WHAT YOU ARE ASKED TO DO:
Edit the listing below so that every "How do I perform" becomes "How should I carry out", and change nothing else.

[Start of DATA TO USE]

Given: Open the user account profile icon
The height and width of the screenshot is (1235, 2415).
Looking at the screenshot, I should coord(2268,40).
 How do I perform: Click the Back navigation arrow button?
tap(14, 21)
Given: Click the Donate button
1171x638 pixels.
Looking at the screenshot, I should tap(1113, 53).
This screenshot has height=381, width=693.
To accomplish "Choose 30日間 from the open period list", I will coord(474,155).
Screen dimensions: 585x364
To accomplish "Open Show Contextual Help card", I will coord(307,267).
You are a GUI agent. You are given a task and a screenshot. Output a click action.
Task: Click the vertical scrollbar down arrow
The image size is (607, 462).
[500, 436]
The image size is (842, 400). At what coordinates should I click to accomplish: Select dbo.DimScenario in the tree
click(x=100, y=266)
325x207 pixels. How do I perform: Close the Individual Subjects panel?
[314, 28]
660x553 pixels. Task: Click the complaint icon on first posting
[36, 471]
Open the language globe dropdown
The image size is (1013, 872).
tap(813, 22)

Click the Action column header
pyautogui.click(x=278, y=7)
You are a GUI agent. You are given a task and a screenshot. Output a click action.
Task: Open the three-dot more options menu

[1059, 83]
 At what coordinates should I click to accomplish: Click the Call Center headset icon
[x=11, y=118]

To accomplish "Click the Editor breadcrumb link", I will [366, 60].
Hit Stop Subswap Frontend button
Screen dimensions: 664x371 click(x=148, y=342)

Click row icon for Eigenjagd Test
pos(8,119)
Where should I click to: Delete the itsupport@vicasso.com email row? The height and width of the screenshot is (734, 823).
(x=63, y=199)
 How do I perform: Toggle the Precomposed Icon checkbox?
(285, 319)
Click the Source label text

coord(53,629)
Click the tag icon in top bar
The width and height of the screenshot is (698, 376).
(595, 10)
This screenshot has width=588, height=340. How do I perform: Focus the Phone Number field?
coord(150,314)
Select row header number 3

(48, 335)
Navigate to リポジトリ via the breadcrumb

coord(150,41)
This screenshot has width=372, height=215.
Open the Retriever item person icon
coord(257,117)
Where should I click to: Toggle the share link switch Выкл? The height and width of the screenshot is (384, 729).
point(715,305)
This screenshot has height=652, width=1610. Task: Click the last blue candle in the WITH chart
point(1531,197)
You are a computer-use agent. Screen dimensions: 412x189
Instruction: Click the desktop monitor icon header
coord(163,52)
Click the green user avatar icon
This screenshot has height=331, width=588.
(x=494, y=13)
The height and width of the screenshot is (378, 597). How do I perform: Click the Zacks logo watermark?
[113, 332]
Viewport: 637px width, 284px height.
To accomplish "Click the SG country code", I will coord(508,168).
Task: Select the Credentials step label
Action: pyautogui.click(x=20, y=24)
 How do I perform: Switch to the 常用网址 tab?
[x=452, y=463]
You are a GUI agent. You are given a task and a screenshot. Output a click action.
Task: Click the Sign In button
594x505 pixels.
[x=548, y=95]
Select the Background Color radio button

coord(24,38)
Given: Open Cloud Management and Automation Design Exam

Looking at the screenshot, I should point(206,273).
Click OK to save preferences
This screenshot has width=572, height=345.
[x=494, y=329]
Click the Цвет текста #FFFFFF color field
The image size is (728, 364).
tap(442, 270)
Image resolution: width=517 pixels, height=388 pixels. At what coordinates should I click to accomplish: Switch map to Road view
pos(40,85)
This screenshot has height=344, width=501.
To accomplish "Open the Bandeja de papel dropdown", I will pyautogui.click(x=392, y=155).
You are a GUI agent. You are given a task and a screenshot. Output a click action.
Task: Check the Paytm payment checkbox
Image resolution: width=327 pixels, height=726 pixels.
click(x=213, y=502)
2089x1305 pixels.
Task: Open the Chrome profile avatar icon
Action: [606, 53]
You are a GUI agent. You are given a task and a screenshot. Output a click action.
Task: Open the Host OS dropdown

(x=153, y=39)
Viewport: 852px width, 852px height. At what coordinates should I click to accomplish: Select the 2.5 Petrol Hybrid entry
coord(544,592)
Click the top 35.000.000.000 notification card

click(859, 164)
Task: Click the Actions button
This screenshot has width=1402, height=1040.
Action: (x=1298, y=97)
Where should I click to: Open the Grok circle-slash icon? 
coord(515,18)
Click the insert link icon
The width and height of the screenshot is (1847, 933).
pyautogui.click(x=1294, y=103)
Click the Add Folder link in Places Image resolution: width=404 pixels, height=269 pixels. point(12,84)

[End of DATA TO USE]

EXPECTED ANSWER:
Given: Open the user account profile icon
The height and width of the screenshot is (1235, 2415).
Looking at the screenshot, I should coord(2268,40).
 How should I carry out: Click the Back navigation arrow button?
tap(14, 21)
Given: Click the Donate button
1171x638 pixels.
Looking at the screenshot, I should tap(1113, 53).
This screenshot has height=381, width=693.
To accomplish "Choose 30日間 from the open period list", I will coord(474,155).
Screen dimensions: 585x364
To accomplish "Open Show Contextual Help card", I will coord(307,267).
You are a GUI agent. You are given a task and a screenshot. Output a click action.
Task: Click the vertical scrollbar down arrow
The image size is (607, 462).
[500, 436]
The image size is (842, 400). At what coordinates should I click to accomplish: Select dbo.DimScenario in the tree
click(x=100, y=266)
325x207 pixels. How should I carry out: Close the Individual Subjects panel?
[314, 28]
660x553 pixels. Task: Click the complaint icon on first posting
[36, 471]
Open the language globe dropdown
The image size is (1013, 872).
tap(813, 22)

Click the Action column header
pyautogui.click(x=278, y=7)
You are a GUI agent. You are given a task and a screenshot. Output a click action.
Task: Open the three-dot more options menu

[1059, 83]
 At what coordinates should I click to accomplish: Click the Call Center headset icon
[x=11, y=118]

To accomplish "Click the Editor breadcrumb link", I will [366, 60].
Hit Stop Subswap Frontend button
Screen dimensions: 664x371 click(x=148, y=342)

Click row icon for Eigenjagd Test
pos(8,119)
Where should I click to: Delete the itsupport@vicasso.com email row? The height and width of the screenshot is (734, 823).
(x=63, y=199)
 How should I carry out: Toggle the Precomposed Icon checkbox?
(285, 319)
Click the Source label text

coord(53,629)
Click the tag icon in top bar
The width and height of the screenshot is (698, 376).
(595, 10)
This screenshot has width=588, height=340. How should I carry out: Focus the Phone Number field?
coord(150,314)
Select row header number 3

(48, 335)
Navigate to リポジトリ via the breadcrumb

coord(150,41)
This screenshot has width=372, height=215.
Open the Retriever item person icon
coord(257,117)
Where should I click to: Toggle the share link switch Выкл? The height and width of the screenshot is (384, 729).
point(715,305)
This screenshot has height=652, width=1610. Task: Click the last blue candle in the WITH chart
point(1531,197)
You are a computer-use agent. Screen dimensions: 412x189
Instruction: Click the desktop monitor icon header
coord(163,52)
Click the green user avatar icon
This screenshot has height=331, width=588.
(x=494, y=13)
The height and width of the screenshot is (378, 597). How should I carry out: Click the Zacks logo watermark?
[113, 332]
Viewport: 637px width, 284px height.
To accomplish "Click the SG country code", I will coord(508,168).
Task: Select the Credentials step label
Action: pyautogui.click(x=20, y=24)
 How should I carry out: Switch to the 常用网址 tab?
[x=452, y=463]
You are a GUI agent. You are given a task and a screenshot. Output a click action.
Task: Click the Sign In button
594x505 pixels.
[x=548, y=95]
Select the Background Color radio button

coord(24,38)
Given: Open Cloud Management and Automation Design Exam

Looking at the screenshot, I should point(206,273).
Click OK to save preferences
This screenshot has width=572, height=345.
[x=494, y=329]
Click the Цвет текста #FFFFFF color field
The image size is (728, 364).
tap(442, 270)
Image resolution: width=517 pixels, height=388 pixels. At what coordinates should I click to accomplish: Switch map to Road view
pos(40,85)
This screenshot has height=344, width=501.
To accomplish "Open the Bandeja de papel dropdown", I will pyautogui.click(x=392, y=155).
You are a GUI agent. You are given a task and a screenshot. Output a click action.
Task: Check the Paytm payment checkbox
Image resolution: width=327 pixels, height=726 pixels.
click(x=213, y=502)
2089x1305 pixels.
Task: Open the Chrome profile avatar icon
Action: [606, 53]
You are a GUI agent. You are given a task and a screenshot. Output a click action.
Task: Open the Host OS dropdown

(x=153, y=39)
Viewport: 852px width, 852px height. At what coordinates should I click to accomplish: Select the 2.5 Petrol Hybrid entry
coord(544,592)
Click the top 35.000.000.000 notification card

click(859, 164)
Task: Click the Actions button
This screenshot has width=1402, height=1040.
Action: (x=1298, y=97)
Where should I click to: Open the Grok circle-slash icon? 
coord(515,18)
Click the insert link icon
The width and height of the screenshot is (1847, 933).
pyautogui.click(x=1294, y=103)
Click the Add Folder link in Places Image resolution: width=404 pixels, height=269 pixels. point(12,84)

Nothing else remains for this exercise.